Tuesday, November 5, 2013

Drunk on Foolish Pleasures: Seconds

“Don’t it always seem to go… that you don’t know what you’ve got ‘til it’s gone…”

--Joni Mitchell
“Big Yellow Taxi”

Perhaps this column should be subtitled “Halloween Hangover.” I had intended to write about this film in October, but the more I thought about it, classifying Seconds as a horror film does it a disservice, and I mean no insult to the genre I so dearly love. Many sources classify Seconds as science fiction, but that label does not quite fit the bill either. Seconds is a genre unto itself; it defies easy classification.

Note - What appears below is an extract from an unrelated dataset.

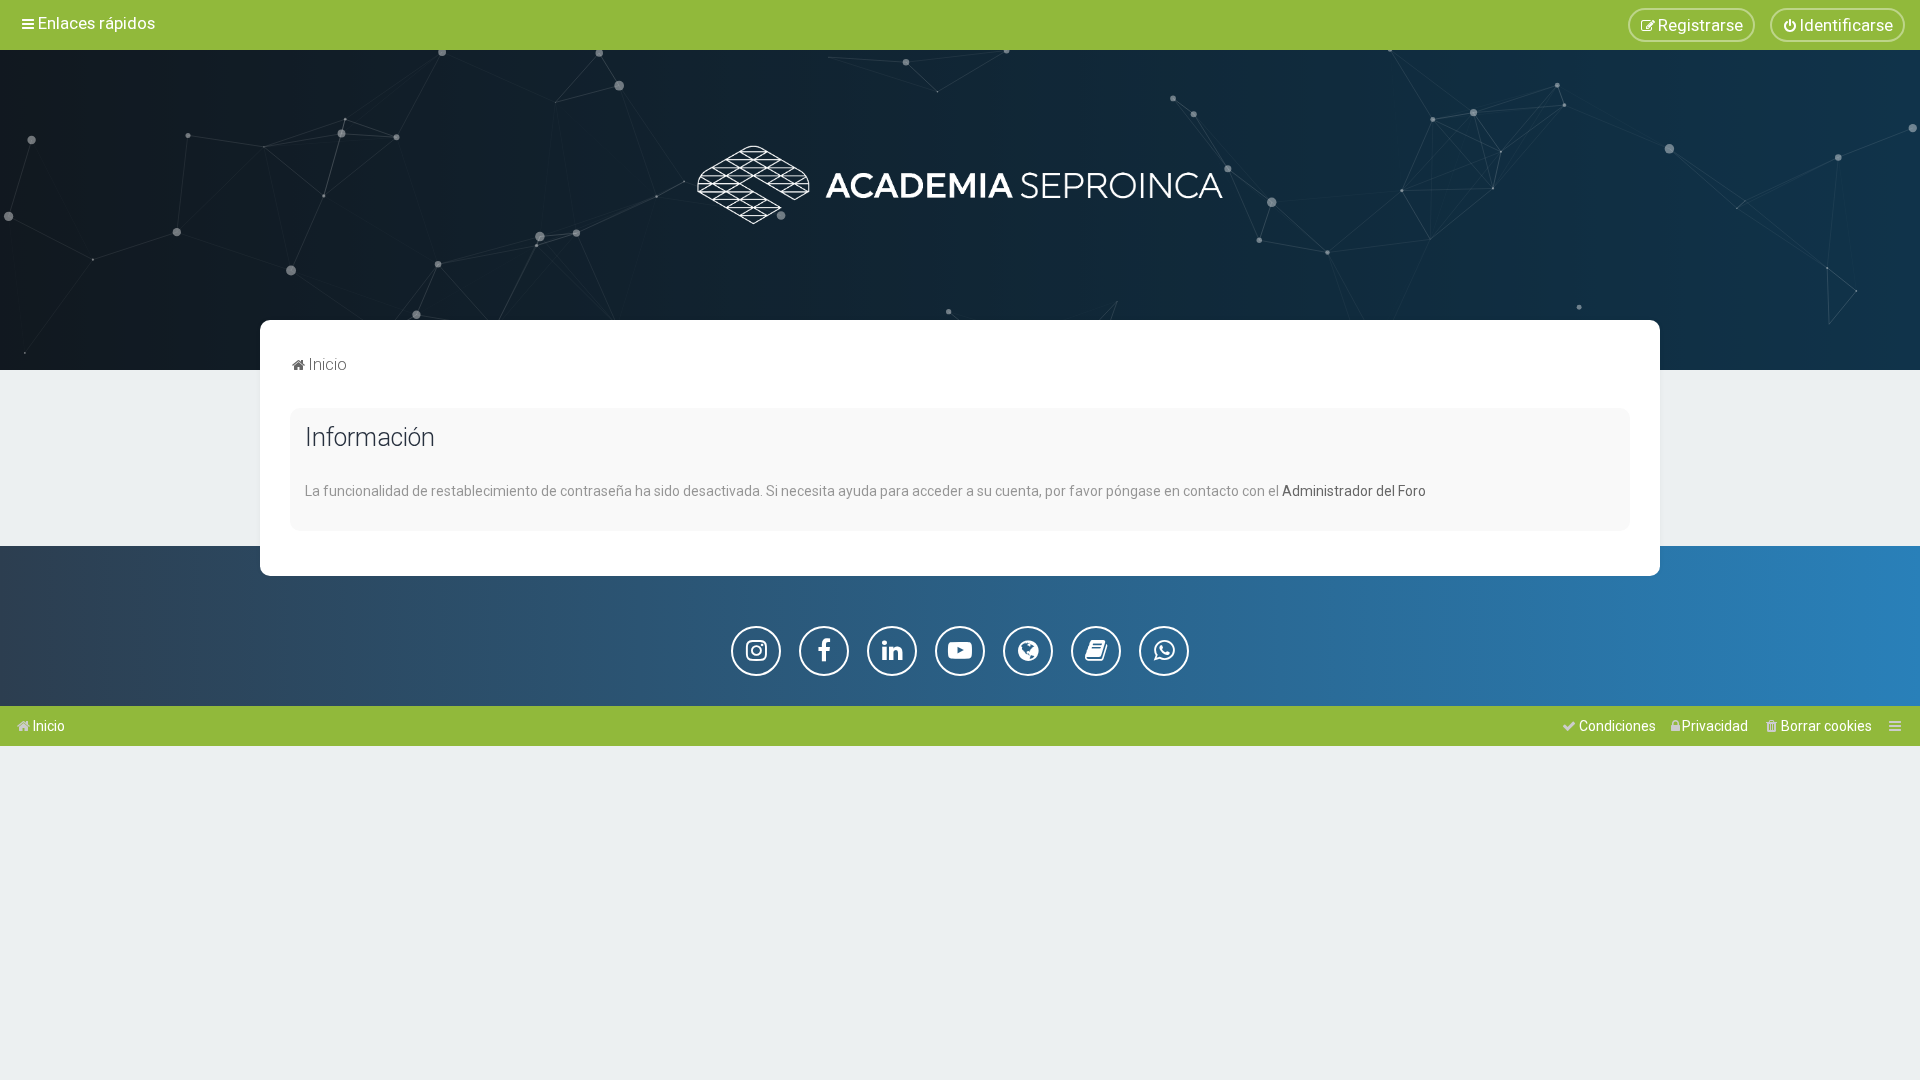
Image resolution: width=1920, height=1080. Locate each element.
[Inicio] (960, 185)
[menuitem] (1837, 25)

The Plot In Brief: Middle-aged Arthur Hamilton (played by John Randolph) leads an aimless, unhappy life. He sleepwalks through his day and feels no passion or happiness of any kind. A strange phone call in the middle of the night leads him to a mysterious address and “the Company.” For a fee, the Company will fake your death, provide you with extensive plastic surgery and a new background, and allow you to start life again somewhere else in the world. Our protagonist is reborn as Tony Wilson (Rock Hudson) and is set up in Malibu as a successful artist. However, there are as many problems with his new life as there were problems with his old life. Perhaps if Wilson were allowed to be reborn one more time…
Directed by John Frankenheimer and released in 1966, Seconds is one of the most depressing movies ever made. “How then does it fit the rubric of ‘foolish pleasures,’” you ask? “How depressing can it be,” you query? “May I pay you Tuesday for a hamburger today,” you inquire? Geez, you are full of questions, mister.

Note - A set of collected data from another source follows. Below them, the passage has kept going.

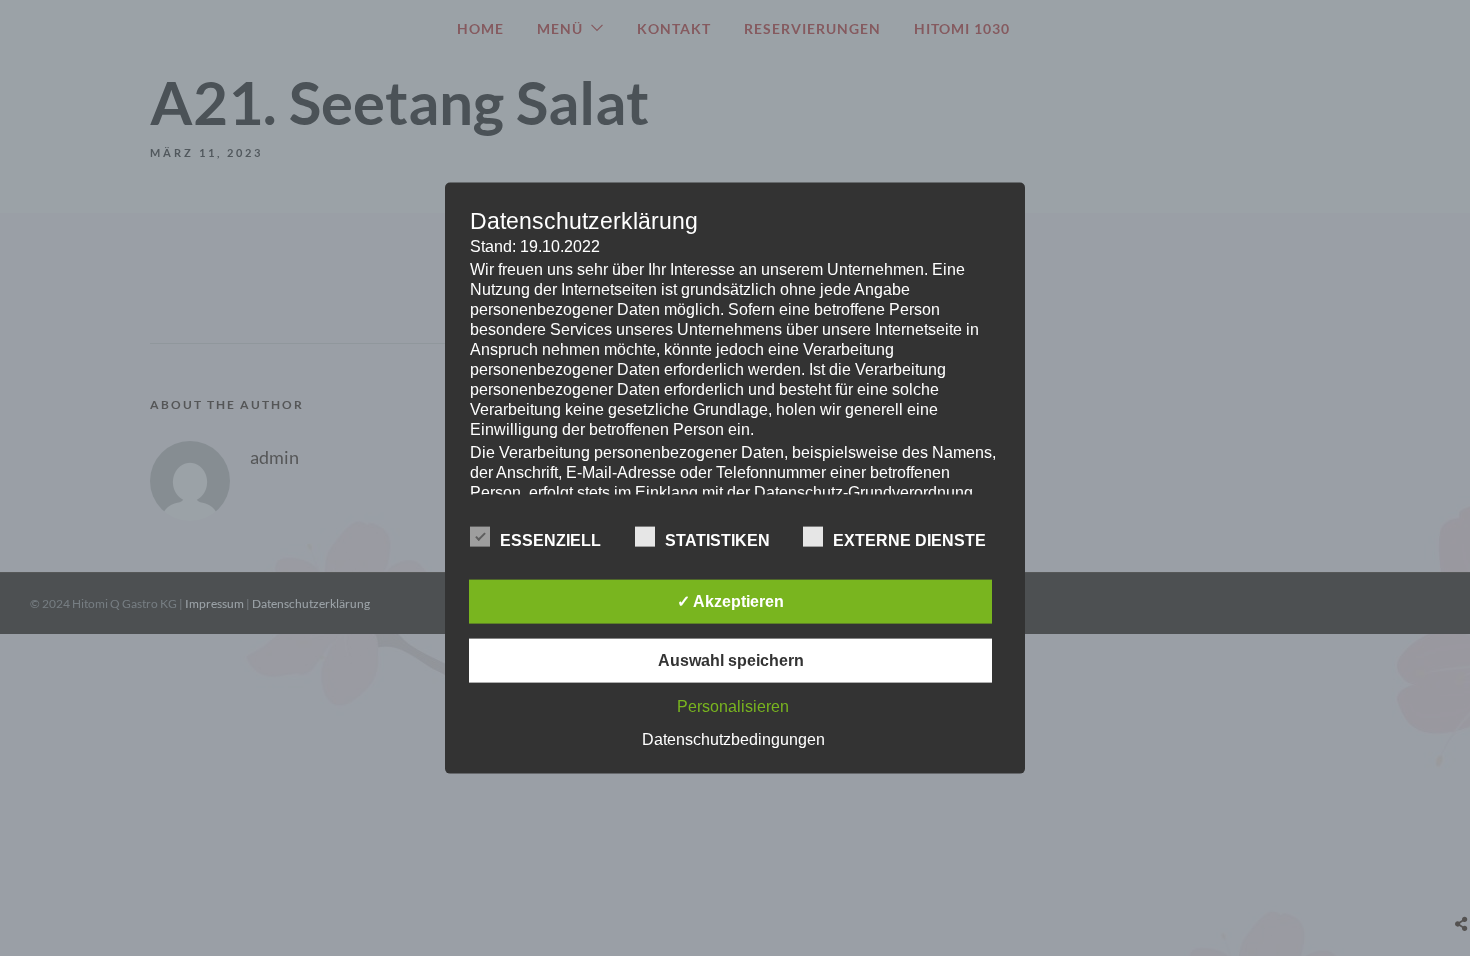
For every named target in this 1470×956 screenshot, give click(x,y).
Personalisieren (733, 705)
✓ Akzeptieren (730, 600)
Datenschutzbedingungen (733, 738)
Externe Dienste (909, 539)
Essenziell (550, 539)
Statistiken (717, 539)
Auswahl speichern (731, 659)
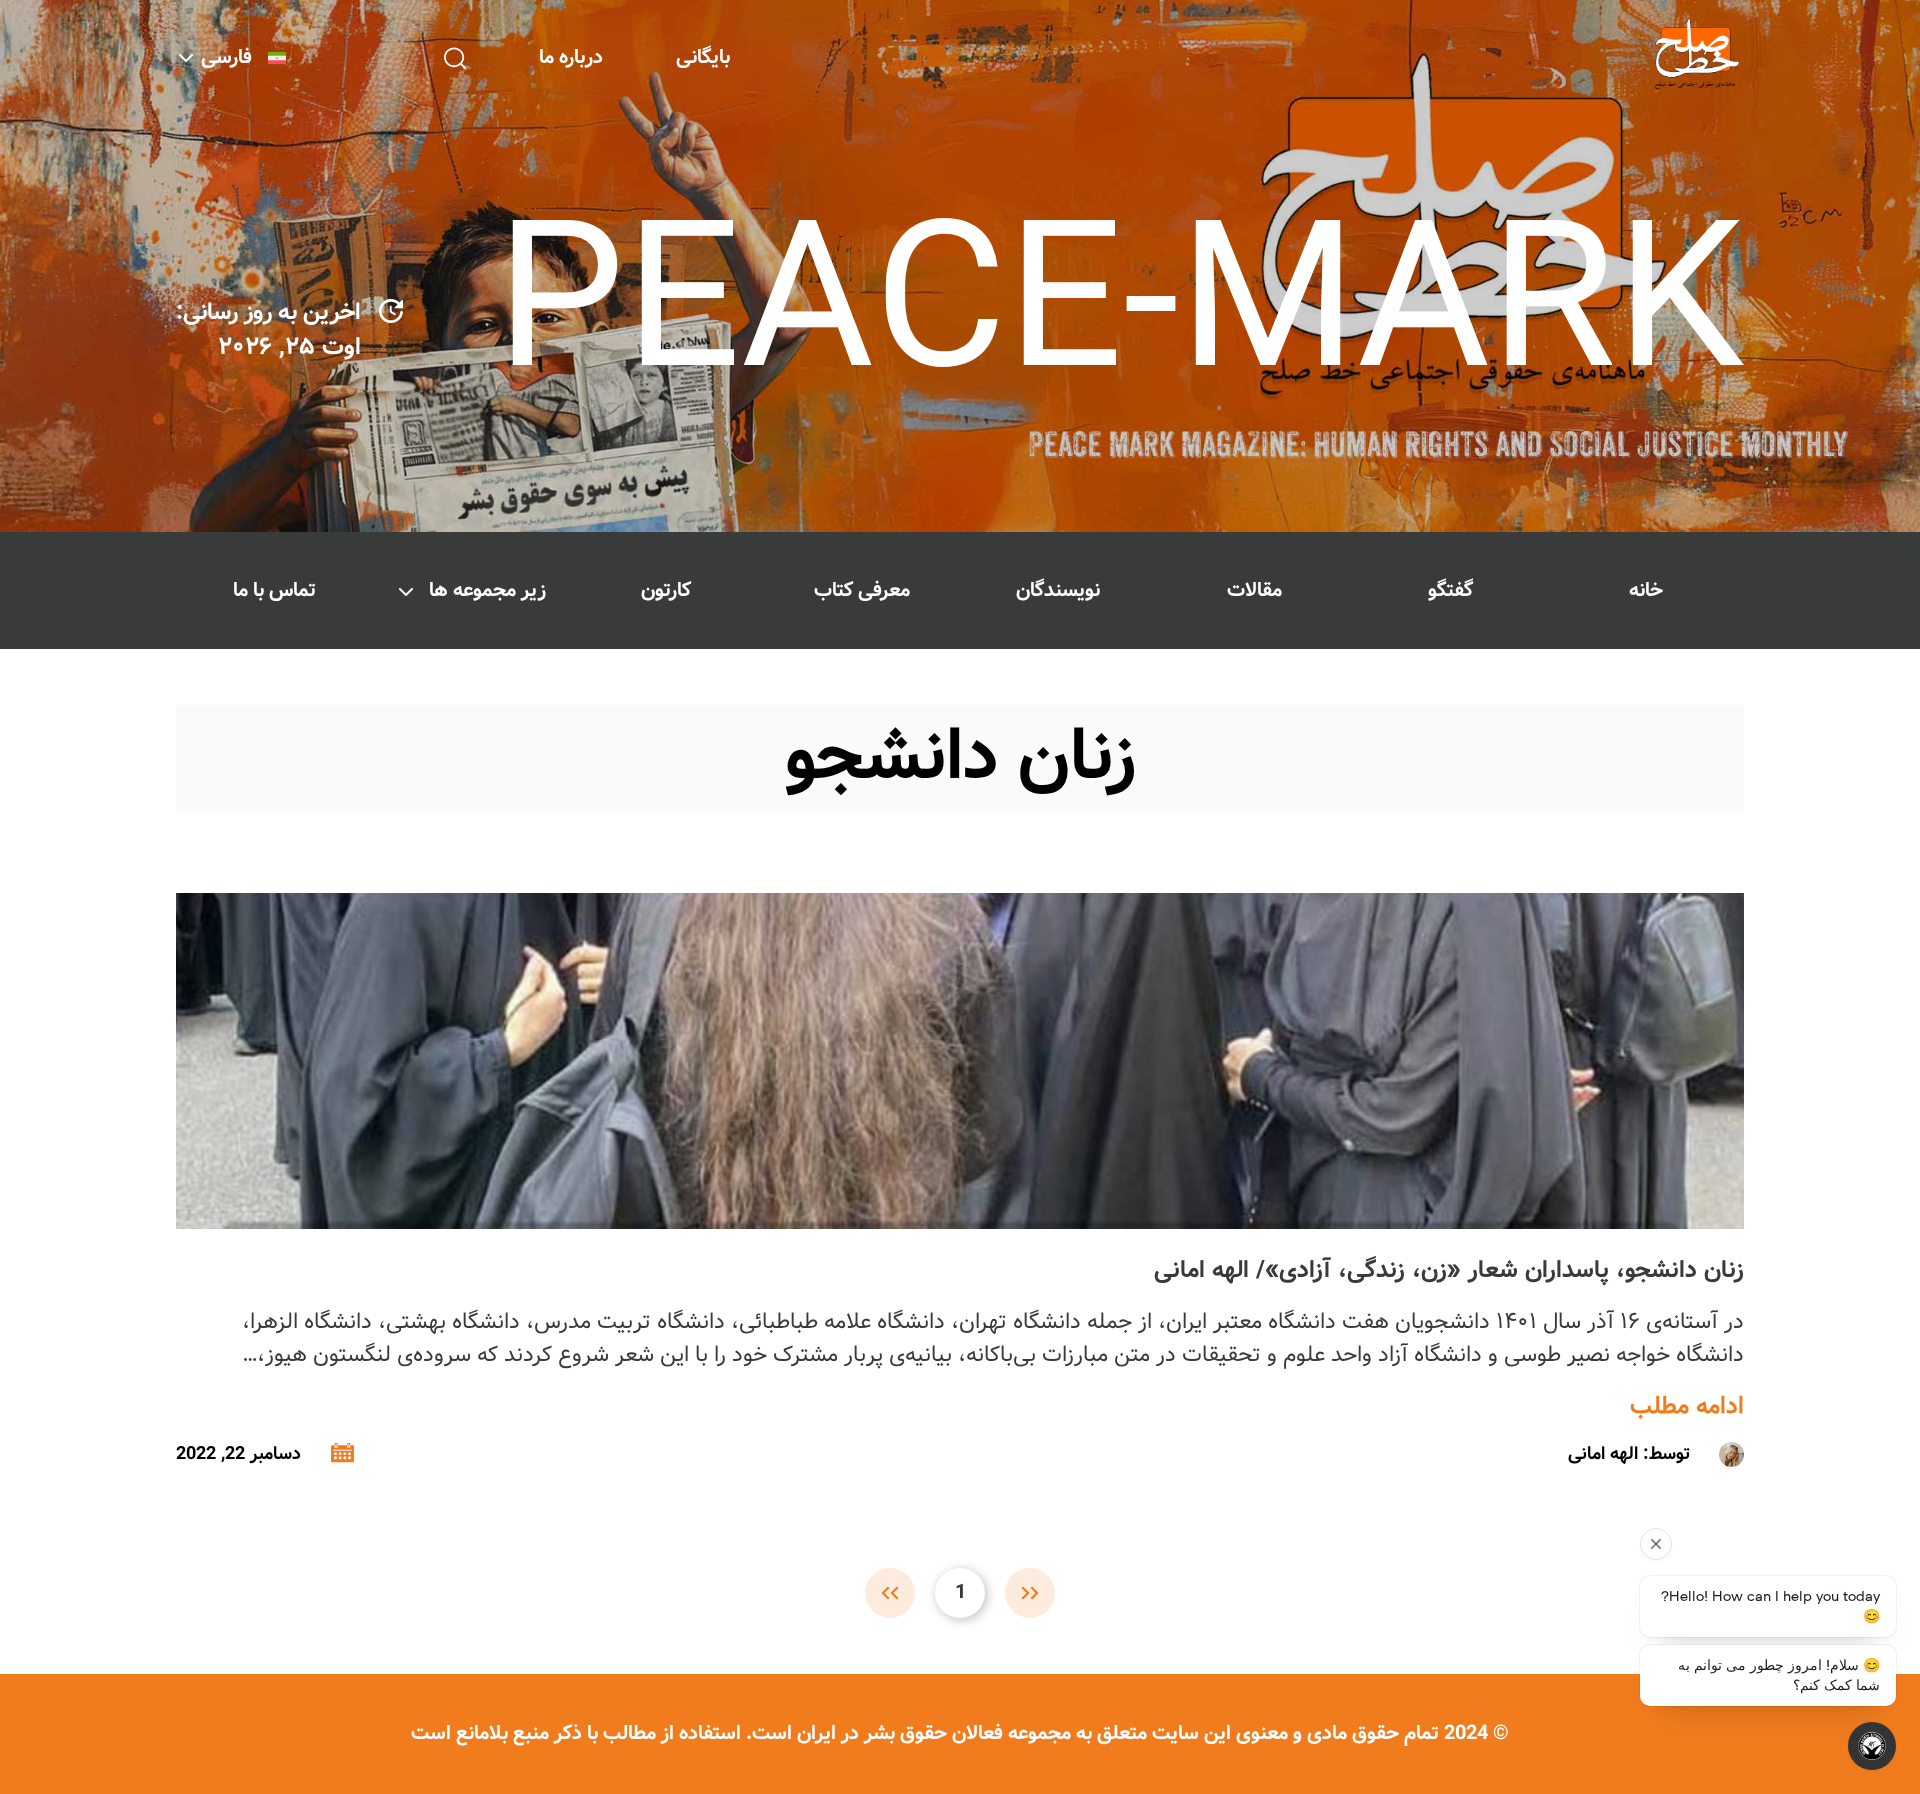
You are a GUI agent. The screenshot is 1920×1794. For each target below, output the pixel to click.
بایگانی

In response, let me tell you a story about Beach Boys founder and chief songwriter Brian Wilson. During early 1966, he was hard at work on the Beach Boys’ new album Smile and slowly going insane. One day he took a break from recording and attended a screening of Seconds. He arrived late and entered the theater just as a character on the screen said, “Hello, Mr. Wilson,” so Brian was quickly convinced that either a) the movie was really about him, what with all those scenes on the BEACH or 2) he wasn’t actually attending the movie, but hallucinating it. The experience freaked him out to such an extent that he cancelled the rest of the recording sessions, shelved Smile for 45 years, and did not step foot into a movie theater until 1982.

THAT is how depressing Seconds is.

I find the two most salient quotes (when it comes to movies and depressing stuff) are “I would rather feel bad than feel nothing at all” (Warren Zevon) and "No good movie is depressing, all bad movies are depressing" (Roger Ebert). Seconds is soaringly depressing, artistically depressing, and deeply depressing. It is a kind of sublime depression, that cathartic and necessary depression to which some art aspires.

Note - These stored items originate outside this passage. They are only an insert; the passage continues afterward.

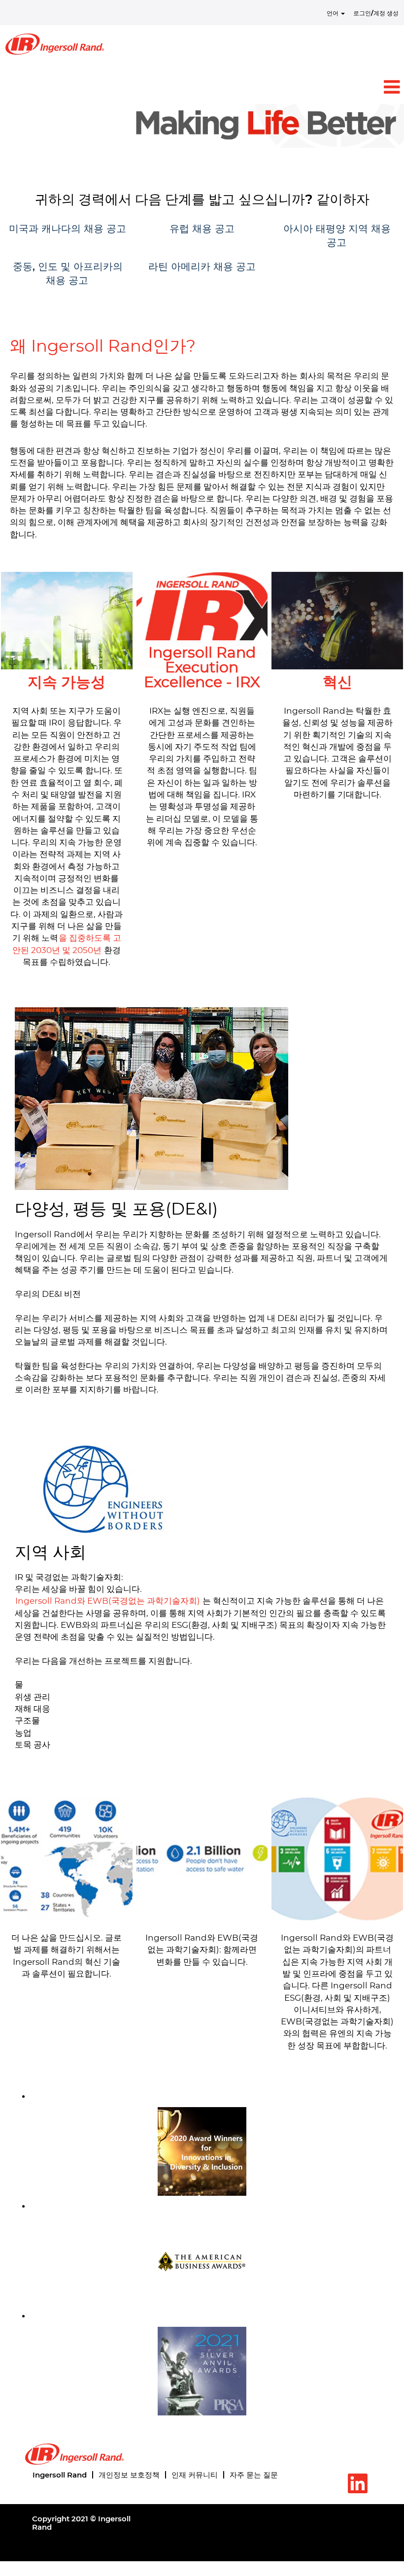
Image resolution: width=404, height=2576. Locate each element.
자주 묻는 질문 (254, 2474)
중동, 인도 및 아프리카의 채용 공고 (68, 274)
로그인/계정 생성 (376, 13)
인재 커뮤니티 (194, 2474)
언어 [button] (333, 13)
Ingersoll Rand (60, 2474)
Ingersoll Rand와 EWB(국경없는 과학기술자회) (108, 1601)
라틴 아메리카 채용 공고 (202, 266)
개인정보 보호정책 (129, 2474)
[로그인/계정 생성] (54, 44)
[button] (202, 87)
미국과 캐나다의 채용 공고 (67, 228)
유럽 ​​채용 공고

The performances in Seconds are all terrific, particularly Rock Hudson, who was always seen as a bit of a hunk and never a serious actor. Hudson acquits himself nicely here; his final scene is a tour-de-force. Many critics have commented over the years that Hudson, a closeted gay man, would have special empathy playing a character forced to pretend he is something he is not.

The film also features a boatload of actors blacklisted during the McCarthy era, all giving interesting, nuanced performances. In fact, I would argue that John Randolph, Will Geer, and Jeff Corey are all at their peak here, doing career-best work. Geer is particularly good; he takes that homespun sincerity that later became his trademark on The Waltons and here turns it sinister and cold. What a shame that he was prevented from performing by political bigotry for 16 long years. Murray Hamilton, the mayor from Jaws, also shows up in a small but crucial role.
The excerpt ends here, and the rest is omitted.